• _Short problem 1_: Could you transcribe the notes comparing reinforcement learning algorithms in full, without changing anything?

• _Text segment_:
((
# Comparison

But why so many RL algorithms ?

## Different tradeoffs

### Sample efficiency

![Sample efficiency](https://4133958719-files.gitbook.io/~/files/v0/b/gitbook-legacy-files/o/assets%2F-LigLKy0c06y4iTEtrkI%2F-LjV3u5GCLvDVmHuN3ws%2F-LjV3ur8Fk-wiMRh-39V%2F1562830551858.png?generation=1562832516019115\&alt=media)

* How many samples do we need to get a good policy ?
* Off-policy or On-policy ?
  * Off-policy: able to improve the policy without generating new samples from **that policy**.
  * On-policy: each time the policy is changes, even a little bit, we need to generate new samples.

![off/on -policy](https://4133958719-files.gitbook.io/~/files/v0/b/gitbook-legacy-files/o/assets%2F-LigLKy0c06y4iTEtrkI%2F-LjV3u5GCLvDVmHuN3ws%2F-LjV3urBdDMbyKHqd35v%2F1562830786663.png?generation=1562832515888584\&alt=media)

But why we would use a less efficient algorithm?

Because sample efficiency is not the only measurement for a RL algorithm, and perhaps the less efficient algorithms are quicker -- wall clock time is not the same as efficiency.

### Stability & ease of use

Converge ? Converge to what ? Converge every time ?

Supervised learning is almost always gradient descent, but RL is often not gradient descent. For example, Q-learning is fixed point iteration. And ...

* Policy gradient
  * The only one that actually performs gradient descent (ascent) on the true objective, but also often the least efficient.
))
Lines of data
((
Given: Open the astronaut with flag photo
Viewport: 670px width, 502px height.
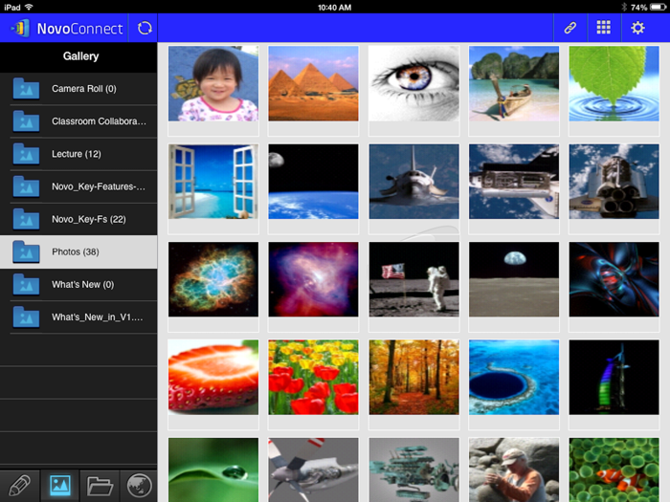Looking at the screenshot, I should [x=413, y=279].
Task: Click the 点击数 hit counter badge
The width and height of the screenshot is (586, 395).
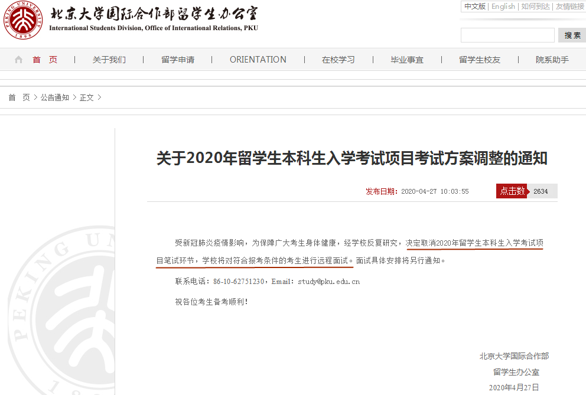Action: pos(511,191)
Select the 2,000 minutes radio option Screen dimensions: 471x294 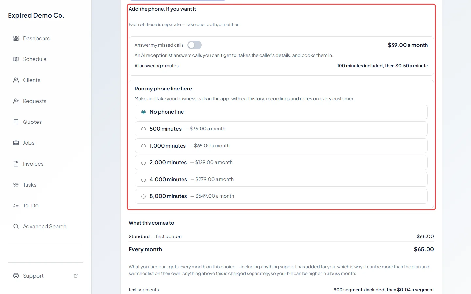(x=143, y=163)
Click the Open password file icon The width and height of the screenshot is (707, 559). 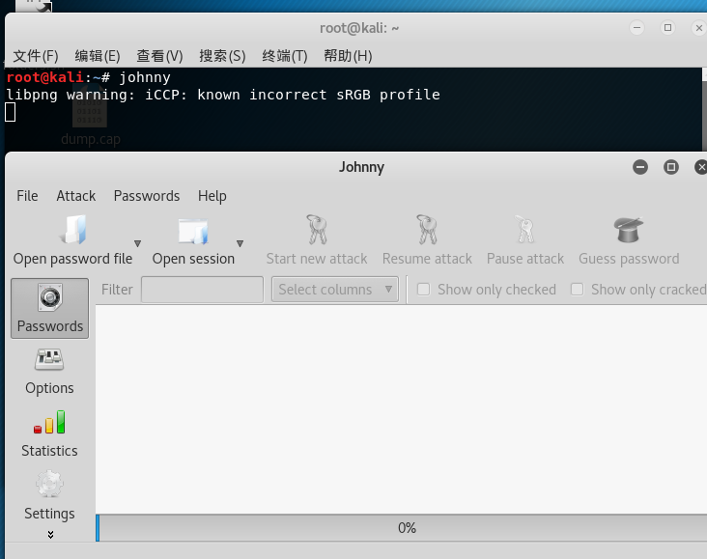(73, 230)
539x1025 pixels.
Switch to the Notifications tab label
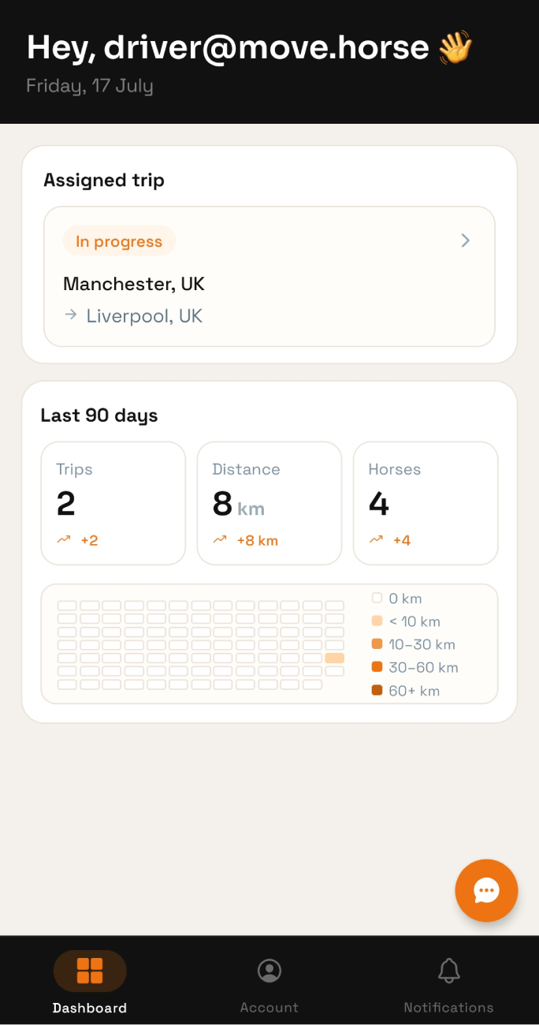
))
• _Short problem 2_: Can you restate the rows word for word, from the line with "539x1025 pixels." up to and including the final row, leaving out the pictures?

• _Result 1_:
# Comparison

But why so many RL algorithms ?

## Different tradeoffs

### Sample efficiency

![Sample efficiency](https://4133958719-files.gitbook.io/~/files/v0/b/gitbook-legacy-files/o/assets%2F-LigLKy0c06y4iTEtrkI%2F-LjV3u5GCLvDVmHuN3ws%2F-LjV3ur8Fk-wiMRh-39V%2F1562830551858.png?generation=1562832516019115\&alt=media)

* How many samples do we need to get a good policy ?
* Off-policy or On-policy ?
  * Off-policy: able to improve the policy without generating new samples from **that policy**.
  * On-policy: each time the policy is changes, even a little bit, we need to generate new samples.

![off/on -policy](https://4133958719-files.gitbook.io/~/files/v0/b/gitbook-legacy-files/o/assets%2F-LigLKy0c06y4iTEtrkI%2F-LjV3u5GCLvDVmHuN3ws%2F-LjV3urBdDMbyKHqd35v%2F1562830786663.png?generation=1562832515888584\&alt=media)

But why we would use a less efficient algorithm?

Because sample efficiency is not the only measurement for a RL algorithm, and perhaps the less efficient algorithms are quicker -- wall clock time is not the same as efficiency.

### Stability & ease of use

Converge ? Converge to what ? Converge every time ?

Supervised learning is almost always gradient descent, but RL is often not gradient descent. For example, Q-learning is fixed point iteration. And ...

* Policy gradient
  * The only one that actually performs gradient descent (ascent) on the true objective, but also often the least efficient.

• _Result 2_:
539x1025 pixels.
Switch to the Notifications tab label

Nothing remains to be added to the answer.